Queer as folk

Jan 1, 2003 at 12:00 am

Harry Hay

There's a picture of Harry Hay with his lover John Burnside taken at their home shortly before his death from lung cancer at the age of 90 earlier this year.

Hay is sitting in his wheelchair, dressed in blue jeans, Hawaiian shirt, rainbow belt, and black leather cap. One of his veined, heavy hands holds Burnside's hand in his lap. The other is lifted toward Burnside's face, palm toward the camera, his knuckles lightly brushing the cheek of his smiling, aged partner. The tubes that lead from his nose to an oxygen tank behind his chair are a painful sign that this radical, colorful, and admittedly cantankerous founder of the queer movement in America was near death.

In the photo, Hay gazes at Burnside wistfully, sadly, lovingly. It's an intensely private and gentle moment in the life of the tenacious and outspoken man who spent so much time in the public eye, trying to liberate gay men and women from the social constraints of a homophobic society.

Born in England in 1912, he was the son of a mining engineer who Hay later recalled as intensely stubborn. ("My father was a self-made man," Hay told the Progressive magazine in 1998. "He would beat me senseless. He was a Scotsman and he was stubborn. I'm his son, and I'm stubborn too.") The family spent time in South Africa and Chile before a mining accident ended his father's career and the family relocated to southern California. From the age of 11, Hay says he knew he was gay — only then, he said in interviews, there wasn't even a word in the dictionary to define what "homosexual" was. There was, however, a definition for it in the penal code.

Being gay was considered both a crime and a psychological aberration during much of Hay's activist life. In California in the 1940s, it wasn't even legal for gay men to congregate, and gay men were routinely arrested on the suspicion that they might be cruising for sex. So in 1950 Hay formed a group called the Mattachine Society, devoted to the welfare and recognition of gays. It was one of the first gay-rights (then it was more commonly referred to as "gay liberation") groups formed in the United States, and it was certainly one of the earliest — if not the only — group formed in that era that believed gay men and lesbians were a distinct cultural minority with a unique history, identity, and political agenda.

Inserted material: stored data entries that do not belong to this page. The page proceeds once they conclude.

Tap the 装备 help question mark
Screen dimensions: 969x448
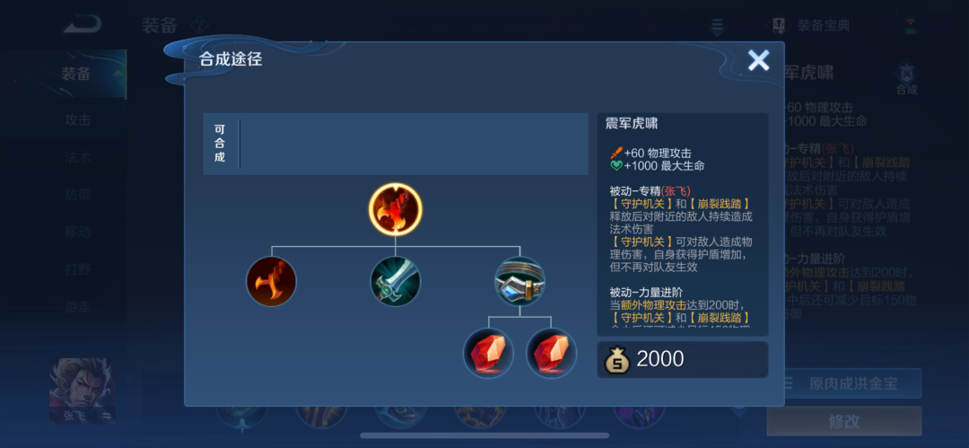click(x=199, y=25)
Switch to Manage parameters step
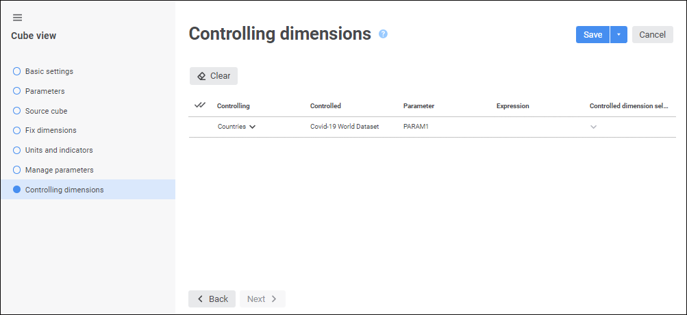687x315 pixels. click(59, 170)
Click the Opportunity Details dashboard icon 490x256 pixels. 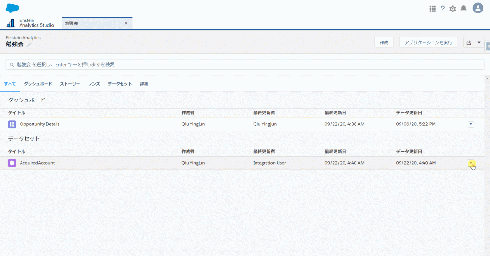point(12,124)
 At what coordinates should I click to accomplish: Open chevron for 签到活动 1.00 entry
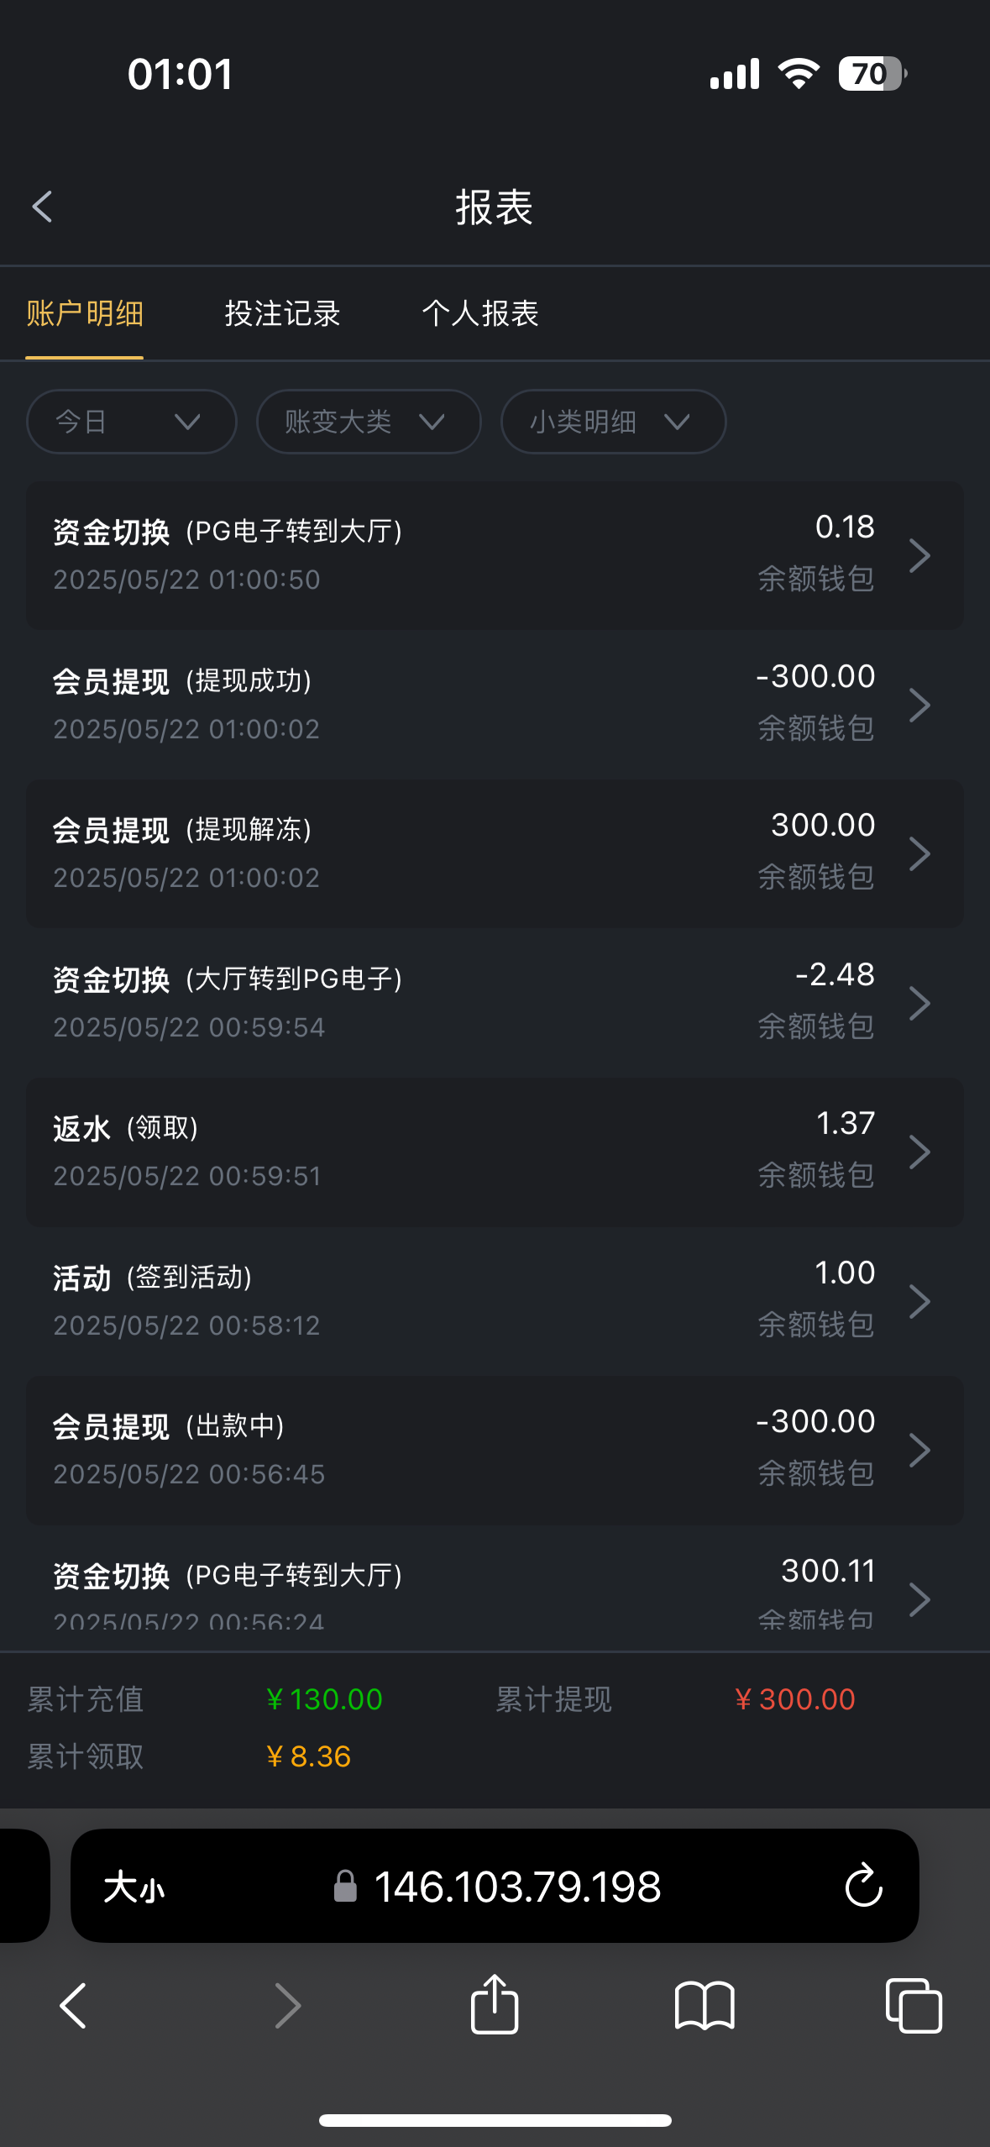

"In order to earn for ourselves any place in the sun," he wrote in 1950, "we must with perseverance and self-discipline work collectively . . . for the first-class citizenship of minorities everywhere, including ourselves."

During its earliest meetings, the Mattachine Society met secretly, and its members would often bring female family members or friends with them to meetings to act as "beards." Hay himself was married to a woman for more than 13 years (a marriage during which, he readily admitted, he had numerous affairs with men) before he finally divorced in 1951 and encouraged his gay "brothers" to come out first to one another, then the world. It was a particularly difficult time for radicals like Hay and his fellow Mattachines to take on that task: It was in the midst of the Red Scare, and the government was busy routing out what it considered to be dangerous and deviant activities, including homosexuality. "You can't hardly separate homosexuals from subversives," Sen. Kenneth Wherry of Nebraska said at the time. "People of low morality are a menace."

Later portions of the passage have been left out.